Boseman’s final turn as T’Challa will undoubtedly be a big initial selling point of What If…?, especially because the late actor sounds as vibrant and gallant as ever; even as a ravager, T’Challa’s nobility shines through thanks to Boseman’s commanding presence. Nonetheless, the material’s heart and soul is its central gimmick, and it works just as well when episodes choose to more boldly stray from conventional MCU lore. The series’ third installment is a breath of fresh air, since it almost immediately veers off in its own creative direction. In it, Nick Fury’s (Samuel L. Jackson) attempts to assemble the Avengers are thwarted when his chosen heroes begin dropping like flies, the victims of baffling assassinations apparently carried out by his own SHIELD operatives. That scenario allows the show to revisit a few prominent incidents, notably a clash from The Incredible Hulk which implies that the MCU is ready to re-embrace that maligned film. And what ensues is a rollicking mystery that’s significantly divorced from the actual Avengers films, and whose freshness overshadows the somewhat tacked-on and anticlimactic conclusion to its whodunit.

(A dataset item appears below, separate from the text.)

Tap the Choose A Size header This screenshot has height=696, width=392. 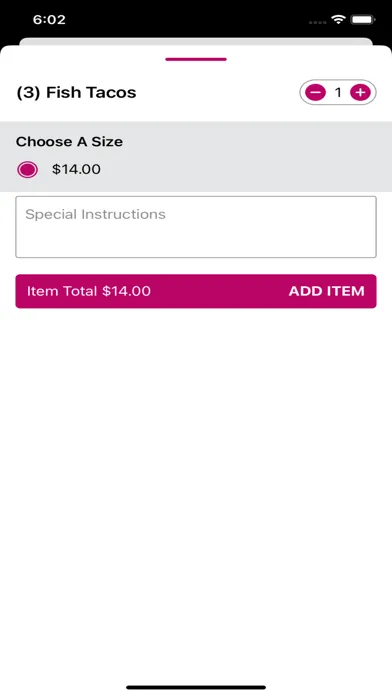(x=69, y=142)

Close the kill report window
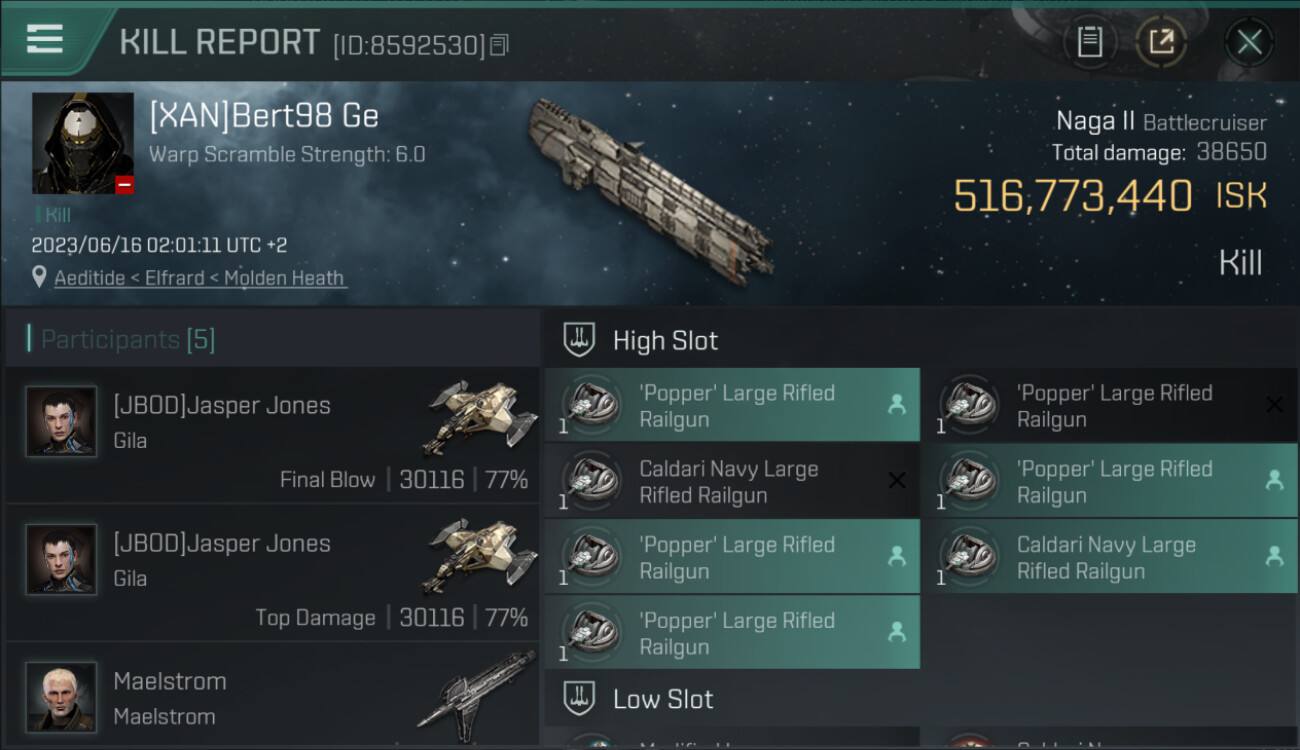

What If…? energizes its proceedings with voice work from many franchise luminaries; while Robert Downey Jr., Chris Evans and Scarlett Johansson don’t participate—and, in the latter’s case, probably won’t in the future, due to her ongoing Disney lawsuit—numerous others do, even if for brief stints, which makes the entire affair feel tethered to the overarching MCU (expect to hear the likes of Michael B. Jordan, Chris Hemsworth, Natalie Portman, and Jeff Goldblum in upcoming chapters). Moreover, the show’s cel-shaded animation is lively and colorful, providing stylized visions of characters who resemble their big-screen actor counterparts, and who move with a spry, swift muscularity that’s in keeping with their larger-than-life natures. It’s too bad that there aren’t more nods to the old-school artwork that initially defined the What If…? comics, but considering the dictate that these proceedings function as cogs in the cosmic MCU wheel, the series’ form is more than adequate.
With Marvel having already announced a second nine-episode season to follow this one, What If…? will undoubtedly reinvent a wide variety of well-known stories, as well as find a way to integrate at least a couple of them into their forthcoming cinematic features, two of which—Spider Man: No Way Home and Doctor Strange in the Multiverse of Madness—will further exploit the opportunities provided by the sprawling multiverse. The irony of the studio’s newest Disney+ venture, however, is that it’s best when operating in self-contained fashion. Of course, there wouldn’t be a What If…? without the grander MCU. But these tales are strongest when they chart new courses and establish new narrative threads that are distinct from their predecessors—an unexpected twist that reveals both the benefits, and limitations, of the MCU’s serialized format.